- [Artikel]:
══════════

JudikaturJustiz9ObA51/99m

9ObA51/99m – OGH Entscheidung

Entscheidung
09. Juli 1999

Kopf

Der Oberste Gerichtshof hat als Revisionsgericht in Arbeits- und Sozialrechtssachen durch den Senatspräsidenten des Obersten Gerichtshofes Dr. Maier als Vorsitzenden, die Hofräte des Obersten Gerichtshofes Dr. Steinbauer und Dr. Hopf sowie die fachkundigen Laienrichter Dr. Johann Meisterhofer und Dipl. Ing. Werner Conrad als weitere Richter in der Arbeitsrechtssache der klagenden Partei Eva E*****, Angestellte, *****, vertreten durch Dr. Helga Hofbauer, Rechtsanwältin in Wien, wider die beklagte Partei G***** Aktiengesellschaft, *****, vertreten durch Dr. Peter Kunz ua, Rechtsanwälte in Wien, wegen S 257.520,30 brutto sA, infolge Revision der beklagten Partei gegen das Urteil des Oberlandesgerichtes Wien als Berufungsgericht in Arbeits- und Sozialrechtssachen vom 21. Oktober 1998, GZ 7 Ra 209/98a-16, womit infolge Berufung der beklagten Partei das Urteil des Arbeits- und Sozialgerichtes Wien vom 18. Februar 1998, GZ 13 Cga 1/97d-11, bestätigt wurde, in nichtöffentlicher Sitzung zu Recht erkannt:

Spruch

Der Revision wird Folge gegeben.

Die Urteile der Vorinstanzen werden dahin abgeändert, daß sie zu lauten haben:

"Das Klagebegehren des Inhalts, die beklagte Partei sei schuldig, der klagenden Partei S 257.520,30 brutto samt 4,5 % Zinsen ab 1. 1. 1997 zu zahlen, wird abgewiesen.

══════════

- [Erfasste Daten]:
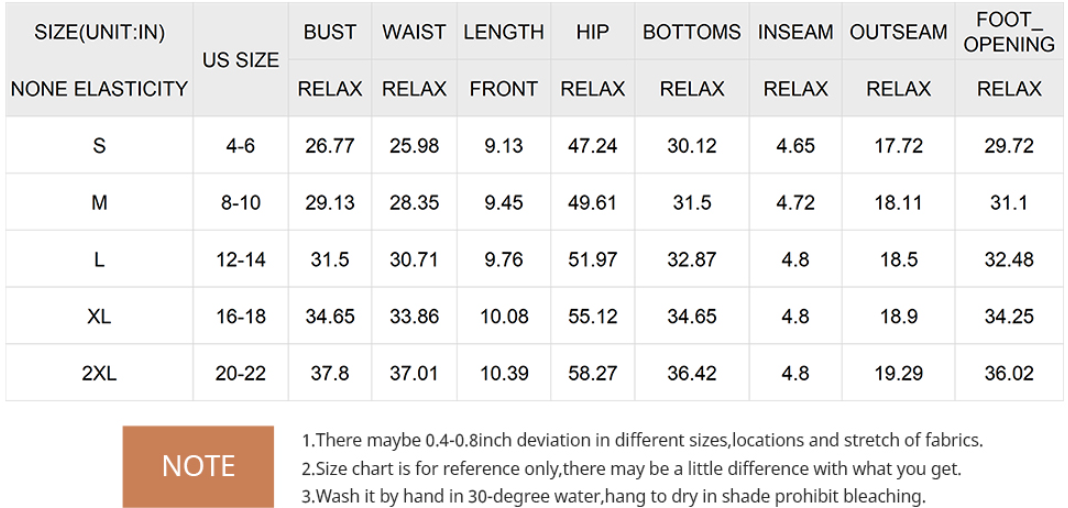Select the OUTSEAM column header
This screenshot has width=1068, height=508.
pos(898,32)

══════════

- [Schriftliche Anfrage]: Kannst du den Abschnitt der OGH-Entscheidung von "Die Urteile der" bis "zahlen, wird abgewiesen." wortgetreu wiedergeben? Stütze dich allein auf die OGH-Entscheidung.

- [Lösung der Aufgabe]:
Die Urteile der Vorinstanzen werden dahin abgeändert, daß sie zu lauten haben:

"Das Klagebegehren des Inhalts, die beklagte Partei sei schuldig, der klagenden Partei S 257.520,30 brutto samt 4,5 % Zinsen ab 1. 1. 1997 zu zahlen, wird abgewiesen.